··· Given data
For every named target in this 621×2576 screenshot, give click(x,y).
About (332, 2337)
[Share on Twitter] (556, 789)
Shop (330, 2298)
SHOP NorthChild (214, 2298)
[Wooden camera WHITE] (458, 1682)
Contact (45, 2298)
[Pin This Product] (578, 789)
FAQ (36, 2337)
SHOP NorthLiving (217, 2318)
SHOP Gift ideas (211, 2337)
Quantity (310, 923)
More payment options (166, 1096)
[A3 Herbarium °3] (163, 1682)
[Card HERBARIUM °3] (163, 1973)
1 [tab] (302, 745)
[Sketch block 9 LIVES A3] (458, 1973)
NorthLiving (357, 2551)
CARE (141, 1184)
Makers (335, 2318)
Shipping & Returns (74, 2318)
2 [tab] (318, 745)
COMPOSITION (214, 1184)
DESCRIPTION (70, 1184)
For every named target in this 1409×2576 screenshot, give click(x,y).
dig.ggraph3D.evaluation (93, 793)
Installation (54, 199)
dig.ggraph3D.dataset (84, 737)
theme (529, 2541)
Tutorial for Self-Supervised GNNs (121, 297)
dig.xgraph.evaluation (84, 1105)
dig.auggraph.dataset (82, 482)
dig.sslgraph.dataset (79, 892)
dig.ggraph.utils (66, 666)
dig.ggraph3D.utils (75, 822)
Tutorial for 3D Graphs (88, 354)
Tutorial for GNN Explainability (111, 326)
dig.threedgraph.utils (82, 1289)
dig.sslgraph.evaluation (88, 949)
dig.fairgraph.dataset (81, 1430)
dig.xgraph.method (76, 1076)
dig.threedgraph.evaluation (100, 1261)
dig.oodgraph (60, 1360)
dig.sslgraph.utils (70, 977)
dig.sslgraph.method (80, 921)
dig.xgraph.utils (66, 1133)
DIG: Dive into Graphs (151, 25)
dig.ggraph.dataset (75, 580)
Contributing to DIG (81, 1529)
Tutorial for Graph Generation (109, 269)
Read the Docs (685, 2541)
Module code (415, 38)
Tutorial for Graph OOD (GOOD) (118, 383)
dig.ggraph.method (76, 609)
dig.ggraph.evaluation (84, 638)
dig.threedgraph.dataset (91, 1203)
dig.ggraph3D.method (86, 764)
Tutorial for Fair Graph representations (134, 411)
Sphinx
······
> Description of the task
State how many lines in the entries hold the word "click", giving the number alone.

> Solved exercise
2